Si el objetivo de la humanidad es producir “el mayor bien para el mayor número”, hace siglos que la tecnología ya habría sido suficiente para acabar con la pobreza. Tiene razón Harari en que alcanzar la inmortalidad o fusionarnos con la inteligencia artificial superior (convertirnos en dioses, ciertamente) podría lograrse gracias a tecnologías futuras (¿y por qué no prometer también la resurrección de los muertos?), pero ya hoy es materialmente posible que nadie sufra precariedad ni violencia (¡y hace cien años también lo era!), y el que no se haya conseguido no es por causa de la cortedad del desarrollo tecnológico.
El insuficiente logro en este aspecto debería mover a buscar fórmulas culturales nuevas y no a fiar todo de la tecnología, que ya ha hecho mucho más por nosotros de lo que nosotros llevamos hecho por nuestros semejantes. Si tenemos en cuenta la aparente dirección del proceso civilizatorio –expandir relaciones sociales de confianza, fomentar la racionalidad y controlar la agresividad- lo lógico es esperar alternativas sociales en las que la cooperación deje de implicar los actuales efectos secundarios de conflictividad, competitividad y materialismo. Hasta ahora, el progreso social ha ido en ese sentido: culturas que cada vez han dado más relevancia al altruismo y la mutua introspección de la privacidad individual en un entorno de seguridad benevolente.
Y este tipo de ideas no ayudan:
La democracia ha salido vencedora porque en las condiciones únicas de finales del siglo XX el procesamiento distribuido funcionaba mejor. En otras condiciones (las predominantes en el antiguo Imperio romano, por ejemplo), el procesamiento centralizado tenía ventaja, razón por la que la República romana cayó y el poder pasó del Senado y las asambleas populares a las manos de un único emperador autócrata. Esto implica que a medida que las condiciones de procesamiento de datos vuelvan a cambiar en el siglo XXI, la democracia podría decaer e incluso desaparecer
A menudo imaginamos que la democracia y el mercado libre ganaron porque eran “buenos”. En realidad, ganaron porque mejoraron el sistema global de procesamiento de datos.
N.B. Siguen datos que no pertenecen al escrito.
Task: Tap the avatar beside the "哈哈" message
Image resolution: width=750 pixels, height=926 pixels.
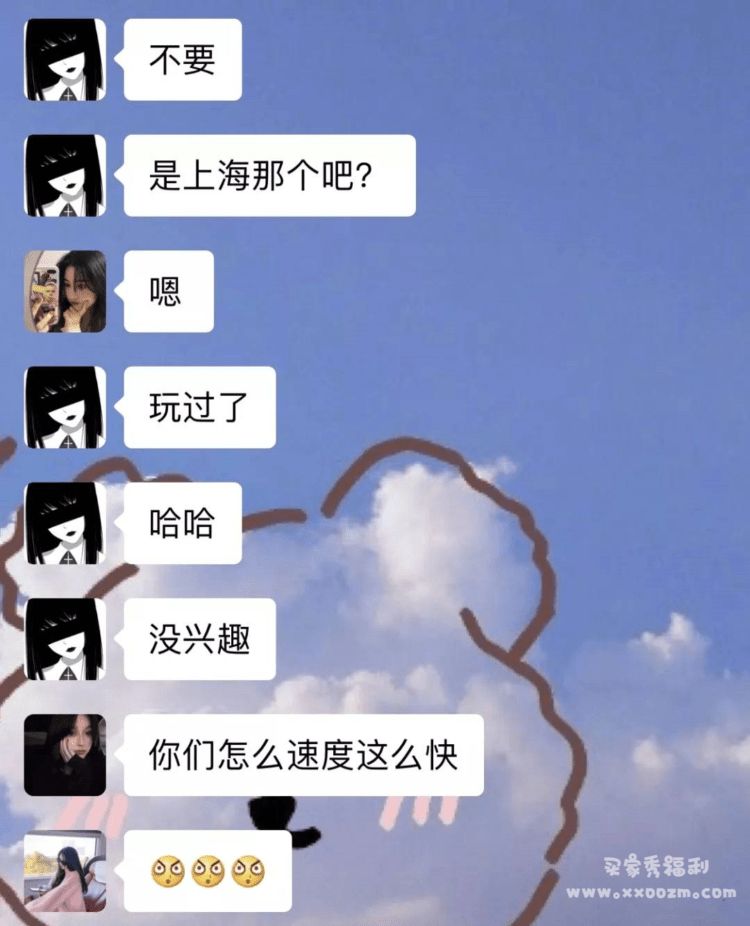Action: pos(65,523)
Naciones como China, Corea del Sur y Chile alcanzaron un mayor crecimiento económico en tiempos recientes gracias a formas políticas autoritarias (¿procesamiento centralizado?). Otra cosa es que tales fórmulas puedan mantenerse a largo plazo, porque parece que existe un paralelismo en el desarrollo ético y el desarrollo económico (cuando la vida se hace menos embrutecedora, se aprecia más el bien común). Y este fenómeno de fomento de la empatía gracias a un gradual desarrollo económico sí equivale a que la democracia gana por ser “buena”.
Al ignorar la dimensión ética del desarrollo civilizatorio, Harari actúa como un pequeño Marx. También Marx ponía todo el énfasis en el desarrollo de las estructuras de producción económica que llevaría al progreso social. Harari lo hace con la tecnología. Marx se equivocó, y el pequeño Marx probablemente también se equivoca. Es el progreso ético, instrumentalizado en concepciones novedosas de las relaciones humanas culturalmente transmitidas, el que permite el auge gradual de la cooperación eficiente que a su vez lleva al desarrollo económico y tecnológico. Los reyes no toleraron la riqueza de las ciudades libres porque quisieran hacerse ricos cobrándoles impuestos, y los nobles feudales no renunciaron a su poder porque el rey fuese capaz de forzarlos a permitir la libertad de las ciudades: los reyes ya eran ricos y los nobles feudales nunca carecieron de poder, solo cambiaron de estilo de vida a partir de un cambio cultural que estaba teniendo lugar y del cual ellos no eran del todo conscientes.